SR-13 ends at the southern terminus of the overlap of US 89/US 91, and I-15 Bus/I-84 Bus makes a sharp right turn along southbound US 91, while South Main Street is taken over by southbound US 89. I-15 Bus/I-84 Bus/US 91 runs west along West 1100th Street South. I-15 Bus/I-84 Bus ends at exit 362, a diverging diamond interchange with I-15/I-84, while West 1100th Street South continues into the I-15 frontage road, and becomes a dead-end street at the truck stop along the aforementioned frontage road.

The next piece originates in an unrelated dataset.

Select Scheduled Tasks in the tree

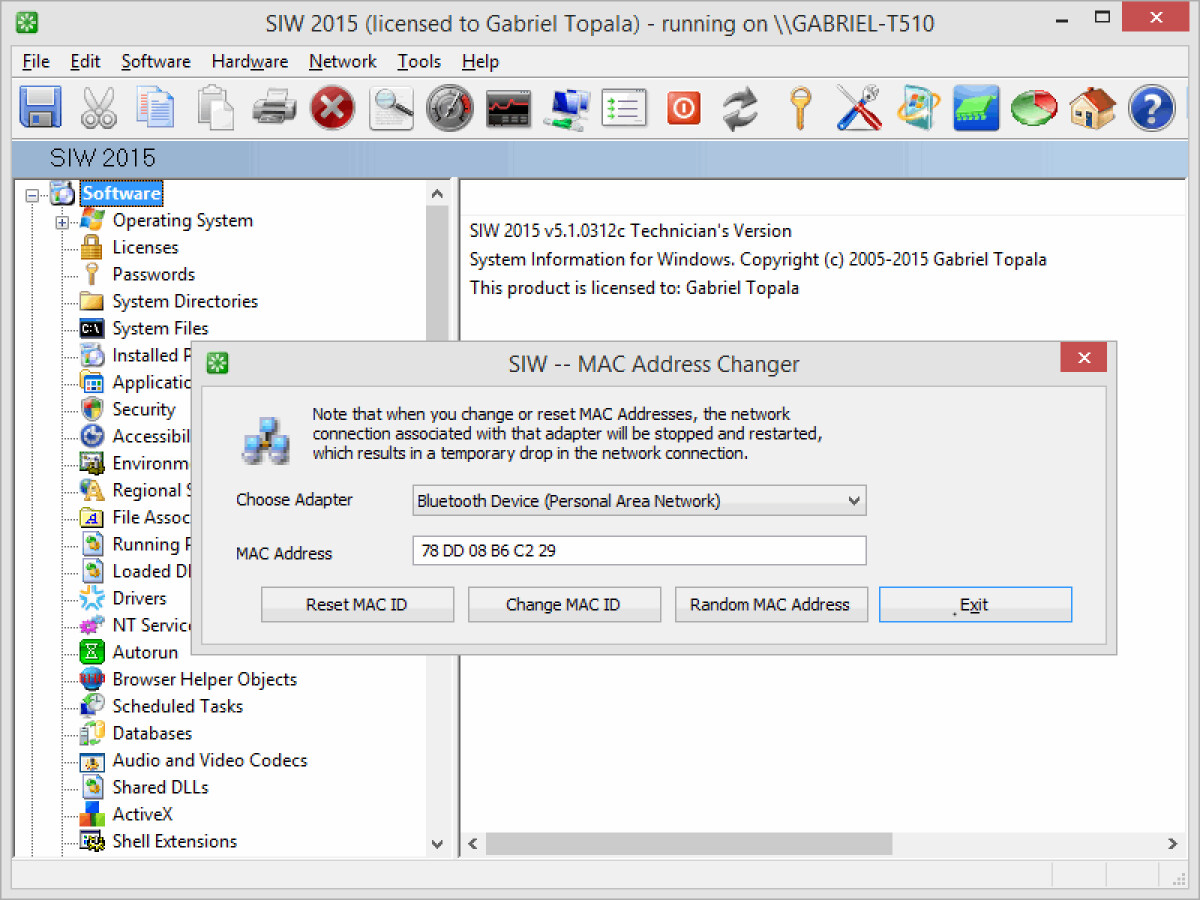[x=177, y=706]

===Former Morgan business loop===

Interstate 84 Business (I-84 Bus) was a business loop of I-84 along in Morgan. It ran north along SR-66 at exit 103 (State Street) to East 600th Street running along the north side of I-84 until the former westbound-offramp and eastbound onramp that was once westbound exit 103 until the mid-1990s.

===Former Henefer business loop===

Interstate 84 Business (I-84 Bus) was a business loop of I-84 along in Henefer. It ran southeast along the southwest side of I-84 on what is today SR-86 from exit 112 to SR-65 at exit 115.

==Connecticut==

===Former Newtown business loop===

Interstate 84 Business (I-84 Bus) was a former business loop of I-84 for Newtown. The route ran from what is today exit 9 at Route 25 in Hawleyville then runs along US 6 to exit 10 at Church Hill Road Route 34 in Sandy Hook.